One would suspect the market would punish such egregious differences between what was promised and what was coded. Alas, the study discovered the investing public either didn’t know or didn’t care; the amount of money the ICOs raised wasn’t affected at all and the subsequent return performance wasn’t hindered.
In fact, the average return for those with just one difference (870 percent) was multiples higher than those with none (180 percent). OmiseGo’s OMG token was the only one in the sample to have all four factors mismatch what was in their white paper yet its returns were 570 percent from ICO to the time the paper was published.
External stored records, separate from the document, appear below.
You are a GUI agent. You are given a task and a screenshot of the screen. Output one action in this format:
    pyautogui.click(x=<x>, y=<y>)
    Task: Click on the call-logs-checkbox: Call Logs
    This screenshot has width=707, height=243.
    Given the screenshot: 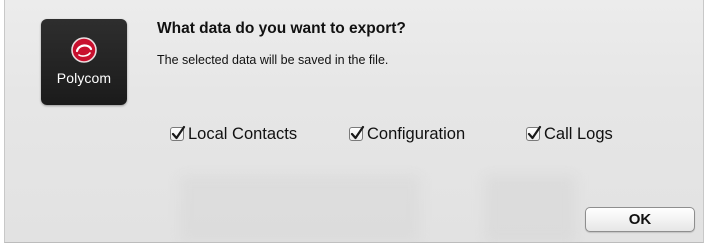 What is the action you would take?
    pyautogui.click(x=570, y=134)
Then again, last year was particularly frothy for ICOs. A study published on July 11 by Statis Group showed that 78 percent of all ICO projects were plain scams that never even got to market, though 70 percent of all capital invested went to the small amount of “higher quality projects”.
The analysis in “Coin-Operated Capitalism” calculates some $3.8 billion went to 200 ICOs in 2017. “By July of 2018, an additional 430 ICOs had raised almost $10 billion,” it said.
The report speculates that there are four main groups of investors driving the ICO market: those trying to play a bubble (“irrational exuberance”), those trying to park their illicit assets, those using their crypto market gains to expand their portfolio, and “smart money” like venture capitalists and hedge funds. This last group is of interest because they would most likely to have the resources to look into the codes to see what’s really valuable and congruent with what’s promised. However, the report couldn’t elaborate on whether the relatively insignificant amount of smart money in this sector was putting their cash into the more honest set of ICOs.
Yet it’s the smart money that the authors put their trust in to eventually weed through mess that could eventually come.
“But over a long enough time horizon, every bubble must pop. This leaves open the possibility that fundamental aspects of smart-contract quality will, eventually, sway the outcomes of the market, with smart money at the helm,” wrote the authors in the study
As well, the government may catch up, according to Wishnick. “When it comes to ICOs, regulators are learning along with everyone else. Though regulators face many demands on their attention and resources, we’ve seen some enforcement work from the SEC and state securities agencies. I think it’s likely that we’ll see more as time goes on.”
Publication of this study may also lead to some changes in investor behavior, according to a major player in the cryptocurrency legal world.
“‘Coin-Operated Capitalism’ is a truly important paper for our industry,” said Joshua Klayman—one of the world’s top ICO attorneys and a former law student of Hoffman’s—to Modern Consensus. “The piece poses important questions for the future. In my view, Hoffman, Sklaroff, Coney and Wishnick’s landmark research and analysis are likely to have an impact on how the crypto and blockchain community, and the broader business community, may choose to proceed and be perceived with respect to future token sales and related smart contract governance.”
According to CoinSchedule, there are currently 127 ICOs underway, with dozens more coming up soon. But based on the conclusions of “Coin-Operated Capitalism,” few putting money into any of these will bother looking at the code.